STATED EXERCISE: Carry on the page about insertion sort in Java, starting after its last sentence.

DOCUMENT SECTION:
►

Java Insertion Sort Algorithm
Last modified: April 16, 2025
Introduction to Sorting Algorithms
An algorithm is a step-by-step procedure to solve a problem or perform a computation. Sorting algorithms arrange elements of a list in a specific order, typically numerical or lexicographical. Efficient sorting is important for optimizing other algorithms.
Common sorting algorithms include:
- Insertion Sort
- Bubble Sort
- Selection Sort
- Merge Sort
- Quick Sort
- Heap Sort
Insertion Sort Overview
Insertion sort is a simple sorting algorithm that builds the final sorted array one item at a time. It is efficient for small data sets or nearly sorted data. The algorithm works similarly to how you might sort playing cards in your hands.

◄

MATERIAL:
►

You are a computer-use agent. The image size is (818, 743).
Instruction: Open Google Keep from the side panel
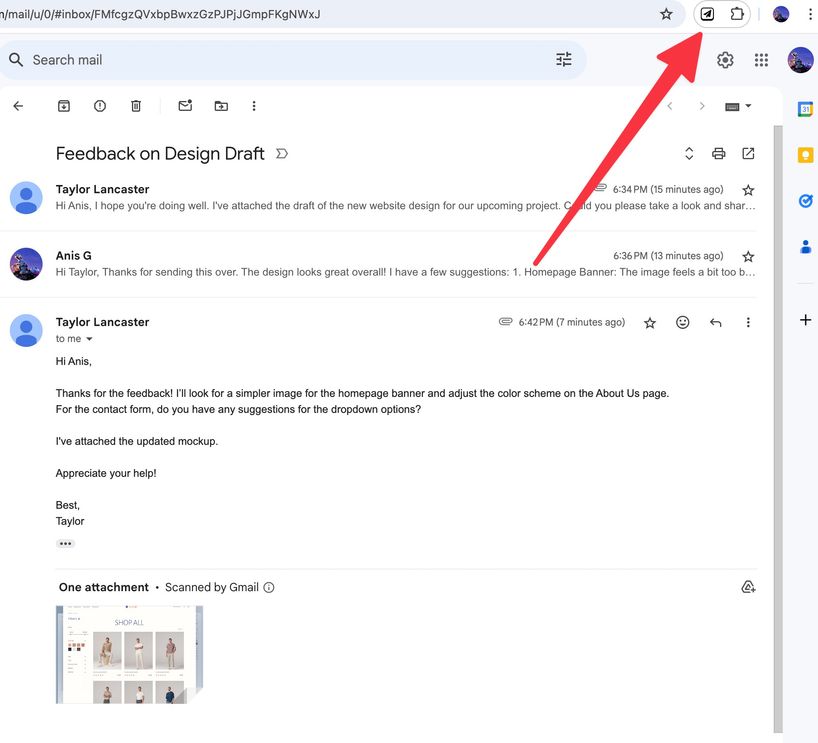(x=805, y=155)
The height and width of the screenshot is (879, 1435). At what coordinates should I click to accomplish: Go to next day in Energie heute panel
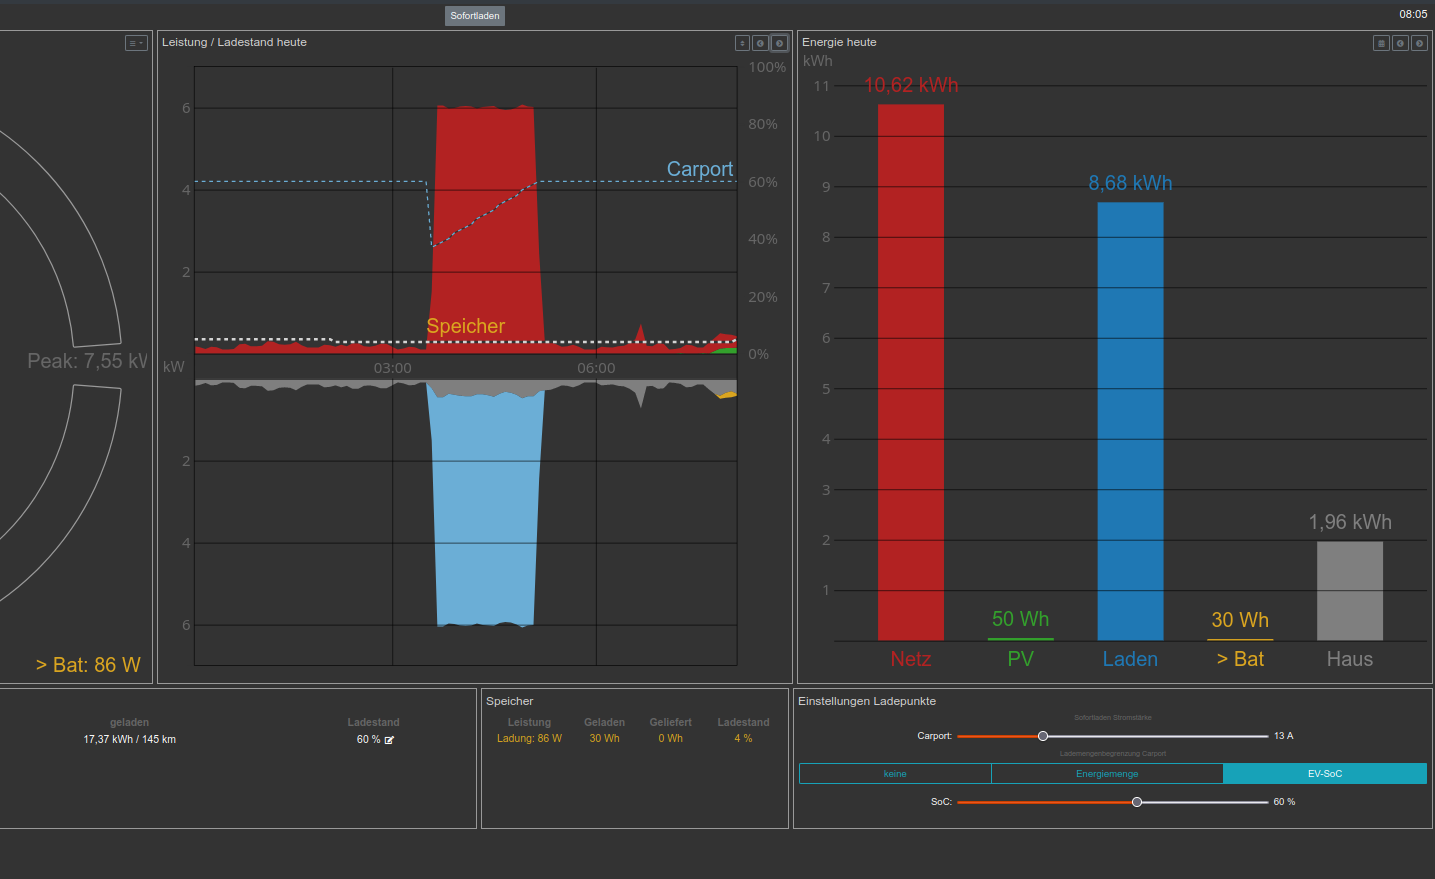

◄

RESPONSE BELOW:
Insertion sort has a time complexity of O(n²) in the worst and average cases, but O(n) in the best case (when the input is already sorted). It is stable (does not change the relative order of equal elements) and in-place (requires only O(1) additional space).
Basic Insertion Sort Implementation
Here's a basic implementation of insertion sort for integers in ascending order:
package com.zetcode;
public class InsertionSort {
public static void sort(int[] arr) {
int n = arr.length;
for (int i = 1; i < n; i++) {
int key = arr[i];
int j = i - 1;
// Move elements greater than key to one position ahead
while (j >= 0 && arr[j] > key) {
arr[j + 1] = arr[j];
j = j - 1;
}
arr[j + 1] = key;
}
}
public static void main(String[] args) {
int[] data = {12, 11, 13, 5, 6};
System.out.println("Unsorted array:");
printArray(data);
sort(data);
System.out.println("Sorted array (ascending):");
printArray(data);
}
private static void printArray(int[] arr) {
for (int num : arr) {
System.out.print(num + " ");
}
System.out.println();
}
}
This implementation sorts an integer array in ascending order. The algorithm iterates through the array, comparing each element with the previous ones and inserting it in the correct position. The printArray method displays the array.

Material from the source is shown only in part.